Many of our lives are being affected by the dangerous COVID-19 virus. From schools being closed, business shutting their doors and their employees having to work from home, everyone has to get adjusted to this new lifestyle. Social gatherings, such as dining-out or take-out has been another casualty of the COVID-19 virus.
Below are some healthy, and immune boosting recipes that your family will enjoy while you stay safe.
1 Tbsp olive oil, butter or ghee
1 onion sliced
1 ½ lbs ground free range turkey thigh, natural chorizo, or spicy Italian sausage
2 Tbsp chili powder
1 Tbsp paprika
1 Tbsp cumin
2-4 cloves minced garlic
3 medium sweet potatoes, chopped into 1/2 inch chunks, you can leave skin on
2 cups water
4 cups chicken broth or bone broth
1 small can black beans
¼ tsp cayenne or red pepper flakes to taste
Salt and pepper
Top with pumpkin seeds
Heat the oil or butter over medium high heat in a large pot. Add the onion, meat, chili powder and other seasonings. Brown the meat and crumble up. Remove the meat from the pan and set aside.
Add sweet potatoes in same pot with the remaining ingredients and stir to combine. Brown the sweet potatoes, add garlic, water and broth. Bring to a low boil and simmer for 10-15 minutes. Using an immersion blender or a potato masher, blend up the sweet potatoes until smooth. Add meat, beans, and hot pepper, back to the sweet potato liquid and stir. Heat through and serve.
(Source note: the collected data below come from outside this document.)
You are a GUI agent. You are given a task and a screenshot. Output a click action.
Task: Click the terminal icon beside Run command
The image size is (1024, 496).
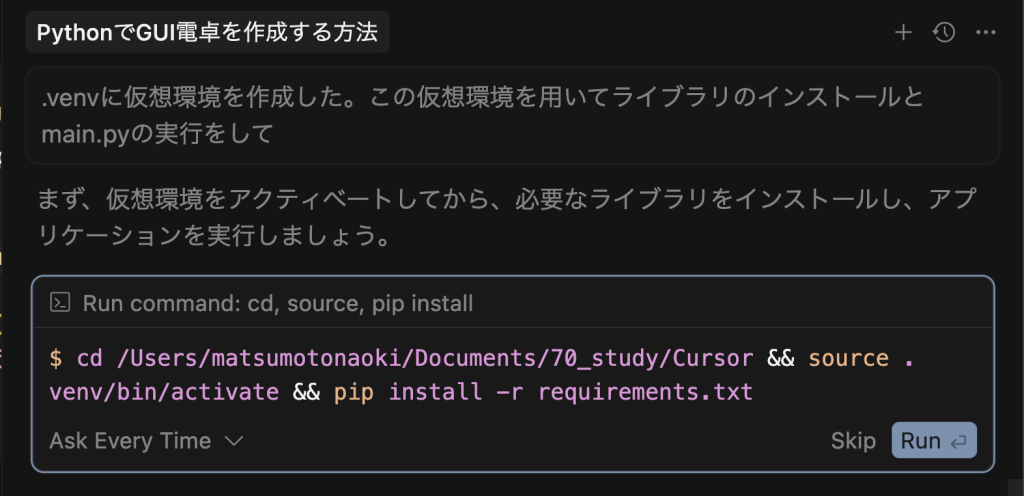tap(60, 303)
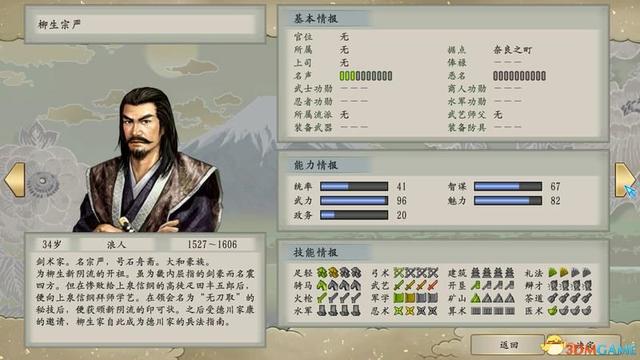Click the first green 骑马 horse icon

click(322, 285)

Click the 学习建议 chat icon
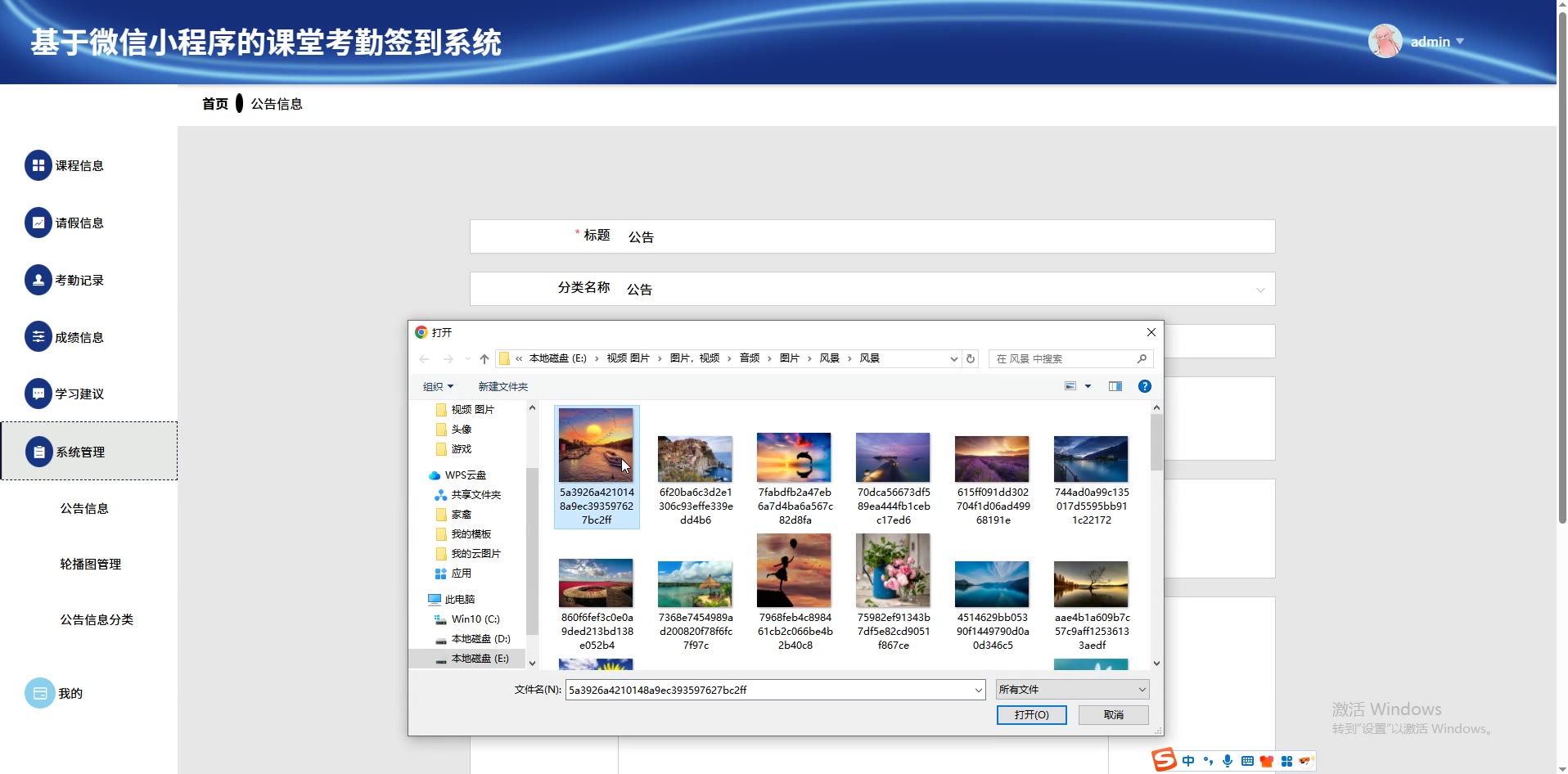pyautogui.click(x=38, y=394)
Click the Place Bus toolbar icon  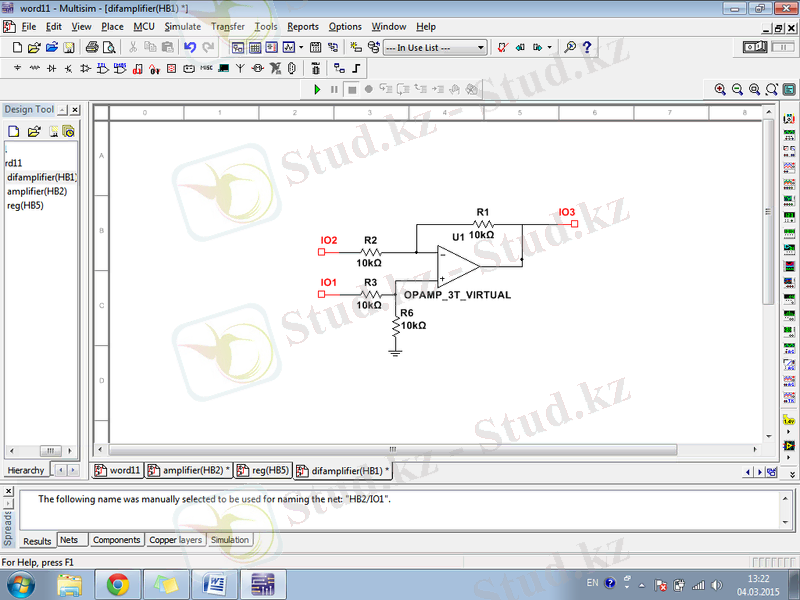click(x=356, y=69)
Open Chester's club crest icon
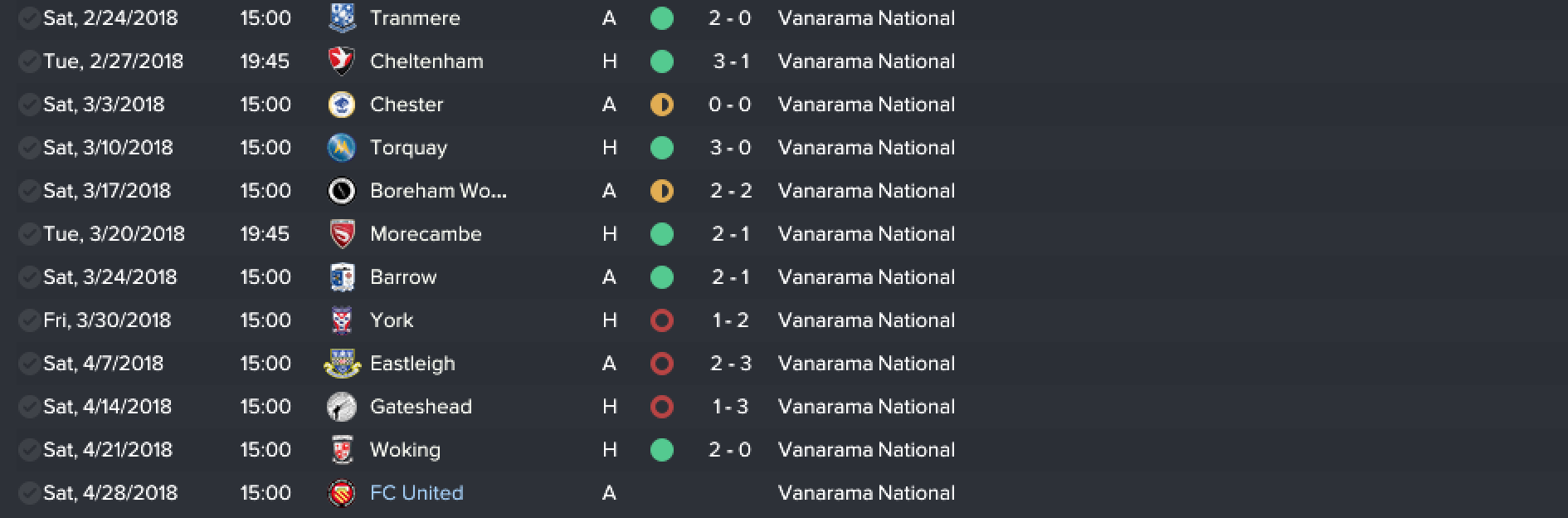This screenshot has width=1568, height=518. click(x=342, y=105)
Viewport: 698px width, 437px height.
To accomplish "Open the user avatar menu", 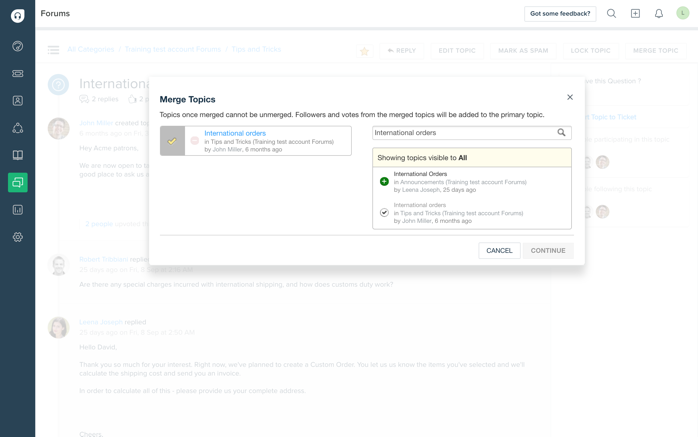I will (x=682, y=14).
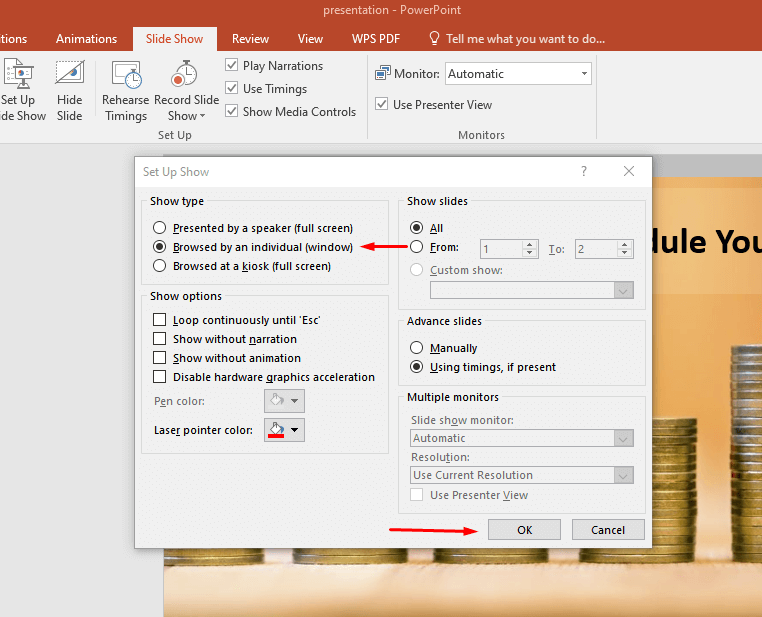762x617 pixels.
Task: Switch to the Animations tab
Action: (86, 39)
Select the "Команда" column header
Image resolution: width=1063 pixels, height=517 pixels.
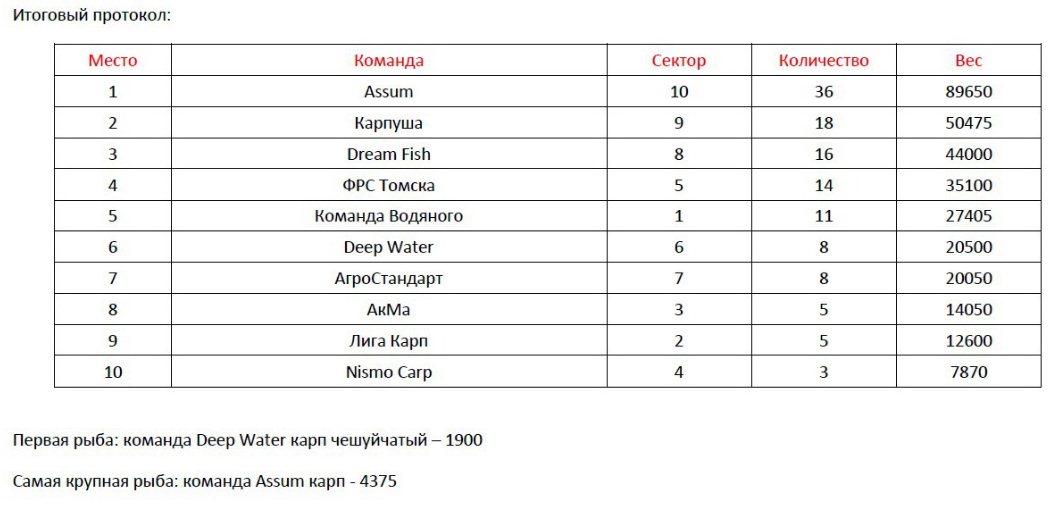pyautogui.click(x=388, y=60)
1 lb or so chopped up boneless chicken thighs
Several cloves of garlic, chopped
1 small red onion, chopped
Shiitake mushrooms, sliced
3-4 carrots, sliced
4 stalks celery, chopped
Green beans, chopped
1 medium zucchini, chopped
2-3 tomatoes, chopped
Several leaves dinosaur kale
1 carton chicken bone broth or vegetable broth
1-2 cans garbanzos
1 cup white wine
3-4 bay leaves
Fresh or dried rosemary
1 tsp of basil
1 tsp of smoked paprika
Sea salt and black pepper, to taste
Juice of one lemon
2-4 cups water
Extra virgin olive oil
2 Tbsp butter
In a large pot, add olive oil and butter, turn pan on medium high. Chop up chicken in chunky pieces. Add garlic, mushrooms, and onion, and cook until chicken is done. Add other vegetables, and saute for a few minutes. Add the seasonings. Add broth, wine, lemon juice, garbanzos, and water. Bring to a boil, add lid and cook for an hour or more over low to medium heat with lid on. Serves a crowd, or makes great leftovers!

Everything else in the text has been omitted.